慢性的な腰痛や下腹が出るぽっこりおなか。これらは「反り腰」のせいかもしれない。女性に多い、骨盤が前傾した姿勢によるもので、体の不調やスタイルの崩れを引き起こす。原因を押さえ適切に対処したい。
人間の本来の正しい姿勢は、骨盤が真っすぐに立ち、背骨がゆるやかなS字カーブを描いている状態だ。これに対し、骨盤が前に傾き、背骨が腰のあたりから極端におなか側にカーブしている異常な状態を「反り腰」という。下腹部が前に押し出され、お尻は後ろに突き出した、いわゆる出っ尻になるのも特徴だ。
反り腰になると何が問題なのか。北里大学医療衛生学部の高平尚伸教授は「反った状態は腰に大きな負担がかかり、慢性的な腰痛につながる」と指摘する。椎間板ヘルニアなどを発症することもある。
下腹が前に出る姿勢なので、太っていなくても、ぽっこりおなかに悩まされる。スタイルの問題だけではない。からだリフォームコンサルタントの萩原健史氏は「骨盤が前傾すると股関節の前面が詰まり血流が悪くなって、足の冷えやむくみを招く」と語る。
自分が反り腰かどうか確かめるには、壁に頭、背中、お尻をぴったりくっつけるように立ってみる。壁と腰の間にこぶしがすっぽり入るようなら、反り腰の可能性が高い。
反り腰は、加齢や運動不足により腹筋の力が低下して起こる。

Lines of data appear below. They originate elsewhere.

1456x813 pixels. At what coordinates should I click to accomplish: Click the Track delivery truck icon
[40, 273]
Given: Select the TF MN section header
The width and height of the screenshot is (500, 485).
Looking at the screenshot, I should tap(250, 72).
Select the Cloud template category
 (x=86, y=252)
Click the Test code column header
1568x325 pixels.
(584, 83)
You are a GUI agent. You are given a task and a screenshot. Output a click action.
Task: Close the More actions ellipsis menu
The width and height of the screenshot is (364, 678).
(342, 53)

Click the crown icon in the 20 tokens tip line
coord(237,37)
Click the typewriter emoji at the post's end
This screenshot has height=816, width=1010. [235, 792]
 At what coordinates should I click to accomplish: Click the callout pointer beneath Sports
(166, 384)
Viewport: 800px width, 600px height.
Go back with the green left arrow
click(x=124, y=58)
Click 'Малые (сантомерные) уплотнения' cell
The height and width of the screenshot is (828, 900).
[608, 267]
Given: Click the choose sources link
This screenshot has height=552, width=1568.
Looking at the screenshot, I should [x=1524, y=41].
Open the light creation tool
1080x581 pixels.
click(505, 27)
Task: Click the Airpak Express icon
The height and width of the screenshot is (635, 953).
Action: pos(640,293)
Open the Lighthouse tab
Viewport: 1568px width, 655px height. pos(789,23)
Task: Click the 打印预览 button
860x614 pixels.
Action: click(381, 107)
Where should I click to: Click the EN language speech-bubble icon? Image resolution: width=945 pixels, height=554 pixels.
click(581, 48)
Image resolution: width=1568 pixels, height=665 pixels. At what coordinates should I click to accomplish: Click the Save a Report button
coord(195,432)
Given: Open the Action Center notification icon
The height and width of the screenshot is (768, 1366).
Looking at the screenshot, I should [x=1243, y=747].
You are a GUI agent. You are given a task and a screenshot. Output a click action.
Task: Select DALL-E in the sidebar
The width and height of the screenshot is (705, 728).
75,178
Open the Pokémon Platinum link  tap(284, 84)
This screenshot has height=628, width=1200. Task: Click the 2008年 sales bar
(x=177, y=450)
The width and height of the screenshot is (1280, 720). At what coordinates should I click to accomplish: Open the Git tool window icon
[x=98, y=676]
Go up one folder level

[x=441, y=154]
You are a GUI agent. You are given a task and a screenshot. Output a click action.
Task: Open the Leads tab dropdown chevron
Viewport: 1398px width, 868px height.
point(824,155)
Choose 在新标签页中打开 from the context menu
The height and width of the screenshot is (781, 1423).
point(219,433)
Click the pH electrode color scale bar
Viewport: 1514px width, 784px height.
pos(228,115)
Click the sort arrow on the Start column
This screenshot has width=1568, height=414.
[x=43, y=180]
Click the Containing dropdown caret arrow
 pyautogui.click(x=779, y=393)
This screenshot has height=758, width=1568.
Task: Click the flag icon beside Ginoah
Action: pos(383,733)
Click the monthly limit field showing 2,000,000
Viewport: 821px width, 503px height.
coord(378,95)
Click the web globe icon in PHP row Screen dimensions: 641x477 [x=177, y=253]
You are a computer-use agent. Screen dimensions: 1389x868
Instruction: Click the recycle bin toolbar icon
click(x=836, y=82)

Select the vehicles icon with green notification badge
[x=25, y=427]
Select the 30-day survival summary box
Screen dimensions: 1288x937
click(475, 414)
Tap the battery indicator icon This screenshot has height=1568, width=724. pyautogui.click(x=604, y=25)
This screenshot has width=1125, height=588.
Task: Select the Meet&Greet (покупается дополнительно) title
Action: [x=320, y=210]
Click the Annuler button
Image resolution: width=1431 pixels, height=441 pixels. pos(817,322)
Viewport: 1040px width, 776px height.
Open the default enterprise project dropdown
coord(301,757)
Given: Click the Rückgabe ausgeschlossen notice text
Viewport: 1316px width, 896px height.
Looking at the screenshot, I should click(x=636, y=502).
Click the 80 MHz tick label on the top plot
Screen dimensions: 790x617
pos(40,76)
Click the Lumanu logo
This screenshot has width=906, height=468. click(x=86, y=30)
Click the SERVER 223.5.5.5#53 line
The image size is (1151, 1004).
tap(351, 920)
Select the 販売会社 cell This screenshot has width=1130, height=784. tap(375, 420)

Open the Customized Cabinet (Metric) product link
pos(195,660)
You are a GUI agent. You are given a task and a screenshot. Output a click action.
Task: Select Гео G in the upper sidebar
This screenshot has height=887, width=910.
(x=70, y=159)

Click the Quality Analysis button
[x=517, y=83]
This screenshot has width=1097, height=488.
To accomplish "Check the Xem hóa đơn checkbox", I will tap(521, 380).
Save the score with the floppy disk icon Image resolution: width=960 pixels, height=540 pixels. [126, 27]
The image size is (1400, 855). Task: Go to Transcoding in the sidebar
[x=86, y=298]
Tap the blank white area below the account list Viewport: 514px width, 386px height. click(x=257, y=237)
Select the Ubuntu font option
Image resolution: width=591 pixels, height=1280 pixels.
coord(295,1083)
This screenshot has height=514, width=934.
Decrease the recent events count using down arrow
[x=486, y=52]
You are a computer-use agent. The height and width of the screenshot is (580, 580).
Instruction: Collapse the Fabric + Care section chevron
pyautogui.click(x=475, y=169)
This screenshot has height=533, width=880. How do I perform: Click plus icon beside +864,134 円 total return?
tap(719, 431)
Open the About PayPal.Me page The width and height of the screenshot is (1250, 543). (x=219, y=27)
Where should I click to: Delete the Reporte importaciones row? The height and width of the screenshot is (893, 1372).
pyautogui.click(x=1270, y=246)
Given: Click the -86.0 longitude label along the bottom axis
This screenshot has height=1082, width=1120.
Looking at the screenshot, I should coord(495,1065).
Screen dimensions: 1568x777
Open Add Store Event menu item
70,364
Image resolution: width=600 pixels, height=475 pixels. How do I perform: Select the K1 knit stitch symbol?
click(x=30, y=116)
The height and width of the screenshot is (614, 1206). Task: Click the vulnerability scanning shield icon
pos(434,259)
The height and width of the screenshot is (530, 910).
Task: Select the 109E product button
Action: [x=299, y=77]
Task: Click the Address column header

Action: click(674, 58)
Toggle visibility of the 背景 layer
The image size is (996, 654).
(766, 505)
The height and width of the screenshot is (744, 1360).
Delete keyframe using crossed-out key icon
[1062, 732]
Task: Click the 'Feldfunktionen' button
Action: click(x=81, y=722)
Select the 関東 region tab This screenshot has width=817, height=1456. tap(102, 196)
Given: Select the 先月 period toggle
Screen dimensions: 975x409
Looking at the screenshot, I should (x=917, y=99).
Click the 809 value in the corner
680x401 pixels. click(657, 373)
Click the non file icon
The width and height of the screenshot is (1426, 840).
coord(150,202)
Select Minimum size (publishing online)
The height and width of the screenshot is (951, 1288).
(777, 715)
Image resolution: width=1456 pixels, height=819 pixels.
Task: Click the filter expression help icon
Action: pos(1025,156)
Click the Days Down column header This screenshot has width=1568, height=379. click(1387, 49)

腹筋が弱いと骨盤は正しい位置を保てずに前傾しがち。そうすると上半身が前に倒れないよう、無意識に腰を反るようになる。
この姿勢が女性に多いのは、男性と比べ一般的に筋力が弱いためだ。萩原氏は、女性がヒール靴を履くことも原因の一つと指摘する。「つま先立ちで坂道を下る状態なので、前のめりになるのを戻そうとして腰が反る」
猫背の人が無理によい姿勢をつくろうとして反り腰になることも多い。「腰だけぐっと反ると、一見姿勢がよく見えるが要注意」(萩原氏)
改善策は、衰えている筋肉を鍛え、凝り固まっている筋肉を伸ばすこと。反り腰の姿勢を長く続けると、おなかやお尻まわり、太もも裏の筋肉が弱くなる。一方、股関節の前面や太もも前にある筋肉、背筋は凝り固まる。高平教授は「前者には筋トレ、後者にはストレッチが有効」と助言。それぞれに適切なアプローチをすることで、「筋肉のアンバランスな状態が解消され、姿勢を正せる」という。
筋トレとして高平教授がまず勧めるのは、壁際でのスクワットだ。前に壁があると、膝がつま先より前に出ず、正しい姿勢で屈伸できる。足を肩幅より少し広げ、お尻を後ろに突き出しながら、ゆっくりとしゃがんでいく。ある程度の深さまでしゃがんだら元の姿勢に戻る。これを1日5回3セット。また腹筋やその内側の筋肉を鍛えるには、意識的におなかをへこませる動作を心がけるとよい。
ストレッチで萩原氏が提唱するのは、体育座りをし、手で足裏をつかんで行う方法だ。胸を膝につけたまま、かかとを押し出すように、少しずつ膝を伸ばしていく。頭を下げると、腰回りを中心に背筋がぐぐーっと伸びる。「手で足裏に圧力を加えながら30秒程度伸ばして。凝りのリセットが目的なので、夜寝る前に行うのが効果的」(萩原氏)
長時間デスクワークをする人は、骨盤を立てる座り方も心がけたい。「前かがみのまま、お尻を椅子の背もたれに当たるまで引く。そのまま上体を起こす」(高平教授)。お尻の真下にある座骨で座る意識を持つとよい。
新型コロナウイルス対策による在宅勤務で運動不足が気になる人も多い。姿勢の見直しと、簡単エクササイズで反り腰を改善しよう。